--- DATA FOR ANALYSIS Enclosed Below ---

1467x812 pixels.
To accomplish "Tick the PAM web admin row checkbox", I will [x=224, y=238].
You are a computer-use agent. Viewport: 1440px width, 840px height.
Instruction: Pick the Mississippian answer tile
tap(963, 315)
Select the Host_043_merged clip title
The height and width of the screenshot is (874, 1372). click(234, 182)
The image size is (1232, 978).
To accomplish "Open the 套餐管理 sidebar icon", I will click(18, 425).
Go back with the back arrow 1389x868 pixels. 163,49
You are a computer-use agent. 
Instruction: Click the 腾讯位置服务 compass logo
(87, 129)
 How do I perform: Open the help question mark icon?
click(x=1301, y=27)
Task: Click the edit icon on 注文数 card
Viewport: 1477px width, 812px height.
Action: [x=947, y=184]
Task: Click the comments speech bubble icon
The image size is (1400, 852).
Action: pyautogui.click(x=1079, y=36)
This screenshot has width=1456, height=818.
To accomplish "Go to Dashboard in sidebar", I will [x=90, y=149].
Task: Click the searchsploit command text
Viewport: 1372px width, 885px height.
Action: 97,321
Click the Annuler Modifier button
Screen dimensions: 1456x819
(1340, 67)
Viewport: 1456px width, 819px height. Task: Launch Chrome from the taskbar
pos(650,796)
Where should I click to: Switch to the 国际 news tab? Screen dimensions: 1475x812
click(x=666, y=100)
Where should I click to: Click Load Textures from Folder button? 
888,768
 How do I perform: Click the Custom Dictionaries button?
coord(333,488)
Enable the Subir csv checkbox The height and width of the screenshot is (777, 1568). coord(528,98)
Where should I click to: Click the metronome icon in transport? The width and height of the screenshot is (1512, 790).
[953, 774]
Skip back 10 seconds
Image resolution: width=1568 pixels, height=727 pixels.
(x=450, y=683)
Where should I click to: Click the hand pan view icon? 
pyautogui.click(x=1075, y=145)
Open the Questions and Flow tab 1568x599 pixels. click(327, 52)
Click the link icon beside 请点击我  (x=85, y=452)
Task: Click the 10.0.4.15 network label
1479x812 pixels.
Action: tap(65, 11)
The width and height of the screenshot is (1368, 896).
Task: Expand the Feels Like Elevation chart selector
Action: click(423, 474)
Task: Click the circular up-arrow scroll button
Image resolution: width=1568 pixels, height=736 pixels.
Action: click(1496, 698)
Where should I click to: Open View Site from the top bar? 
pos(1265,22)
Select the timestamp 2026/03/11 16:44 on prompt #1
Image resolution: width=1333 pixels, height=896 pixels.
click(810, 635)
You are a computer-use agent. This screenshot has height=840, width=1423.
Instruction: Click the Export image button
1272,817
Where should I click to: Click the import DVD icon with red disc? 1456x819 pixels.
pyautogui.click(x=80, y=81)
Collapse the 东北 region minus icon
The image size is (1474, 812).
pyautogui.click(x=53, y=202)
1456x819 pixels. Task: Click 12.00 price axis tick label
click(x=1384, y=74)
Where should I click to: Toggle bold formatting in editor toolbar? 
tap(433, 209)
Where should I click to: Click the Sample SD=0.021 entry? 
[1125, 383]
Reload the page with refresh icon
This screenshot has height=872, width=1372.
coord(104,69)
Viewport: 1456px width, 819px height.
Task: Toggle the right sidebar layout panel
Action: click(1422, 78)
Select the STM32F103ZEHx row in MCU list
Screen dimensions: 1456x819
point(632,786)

--- End of Enclosed DATA FOR ANALYSIS ---

EXERCISE DIRECTIONS: Each line holding "arrow" in the records should be copied out.

SOLUTION TO THIS EXERCISE:
Go back with the back arrow 1389x868 pixels. 163,49
Task: Click the circular up-arrow scroll button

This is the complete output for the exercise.